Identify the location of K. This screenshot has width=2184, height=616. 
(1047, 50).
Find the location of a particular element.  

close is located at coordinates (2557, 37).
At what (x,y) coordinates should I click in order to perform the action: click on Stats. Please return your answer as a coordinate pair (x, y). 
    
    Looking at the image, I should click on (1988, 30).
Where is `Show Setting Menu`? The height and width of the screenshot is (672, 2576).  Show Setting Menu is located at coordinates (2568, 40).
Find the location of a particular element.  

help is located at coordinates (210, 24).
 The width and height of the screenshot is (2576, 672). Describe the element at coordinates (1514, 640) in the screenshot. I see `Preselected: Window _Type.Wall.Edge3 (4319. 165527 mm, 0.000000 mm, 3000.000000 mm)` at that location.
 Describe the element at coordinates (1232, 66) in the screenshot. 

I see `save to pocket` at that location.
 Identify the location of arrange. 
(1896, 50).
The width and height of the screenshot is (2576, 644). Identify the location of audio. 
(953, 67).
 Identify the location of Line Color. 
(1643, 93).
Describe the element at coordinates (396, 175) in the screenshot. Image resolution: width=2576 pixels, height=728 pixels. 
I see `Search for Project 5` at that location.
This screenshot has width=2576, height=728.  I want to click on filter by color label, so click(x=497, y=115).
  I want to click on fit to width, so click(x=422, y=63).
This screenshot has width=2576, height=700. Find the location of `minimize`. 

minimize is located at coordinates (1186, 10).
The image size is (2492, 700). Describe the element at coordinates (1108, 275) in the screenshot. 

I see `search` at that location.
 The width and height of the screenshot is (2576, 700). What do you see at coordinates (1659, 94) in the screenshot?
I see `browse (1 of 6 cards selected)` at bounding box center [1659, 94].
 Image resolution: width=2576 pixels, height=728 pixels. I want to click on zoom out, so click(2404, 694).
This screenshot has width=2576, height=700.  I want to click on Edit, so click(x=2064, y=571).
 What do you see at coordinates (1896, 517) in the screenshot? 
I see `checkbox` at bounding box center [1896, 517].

- What to do -
Copy all of the items out again, changing the phrase "Identify the location of" to "Find the position of" and leaving everything else as it is.

- Solution for this problem -
Find the position of K. This screenshot has width=2184, height=616. 
(1047, 50).
Find the location of a particular element.  

close is located at coordinates (2557, 37).
At what (x,y) coordinates should I click in order to perform the action: click on Stats. Please return your answer as a coordinate pair (x, y). 
    
    Looking at the image, I should click on (1988, 30).
Where is `Show Setting Menu`? The height and width of the screenshot is (672, 2576).  Show Setting Menu is located at coordinates (2568, 40).
Find the location of a particular element.  

help is located at coordinates (210, 24).
 The width and height of the screenshot is (2576, 672). Describe the element at coordinates (1514, 640) in the screenshot. I see `Preselected: Window _Type.Wall.Edge3 (4319. 165527 mm, 0.000000 mm, 3000.000000 mm)` at that location.
 Describe the element at coordinates (1232, 66) in the screenshot. 

I see `save to pocket` at that location.
 Find the position of arrange. 
(1896, 50).
The width and height of the screenshot is (2576, 644). Find the position of audio. 
(953, 67).
 Find the position of Line Color. 
(1643, 93).
Describe the element at coordinates (396, 175) in the screenshot. Image resolution: width=2576 pixels, height=728 pixels. 
I see `Search for Project 5` at that location.
This screenshot has width=2576, height=728.  I want to click on filter by color label, so click(x=497, y=115).
  I want to click on fit to width, so click(x=422, y=63).
This screenshot has width=2576, height=700. Find the location of `minimize`. 

minimize is located at coordinates (1186, 10).
The image size is (2492, 700). Describe the element at coordinates (1108, 275) in the screenshot. 

I see `search` at that location.
 The width and height of the screenshot is (2576, 700). What do you see at coordinates (1659, 94) in the screenshot?
I see `browse (1 of 6 cards selected)` at bounding box center [1659, 94].
 Image resolution: width=2576 pixels, height=728 pixels. I want to click on zoom out, so click(2404, 694).
This screenshot has width=2576, height=700.  I want to click on Edit, so click(x=2064, y=571).
 What do you see at coordinates (1896, 517) in the screenshot? 
I see `checkbox` at bounding box center [1896, 517].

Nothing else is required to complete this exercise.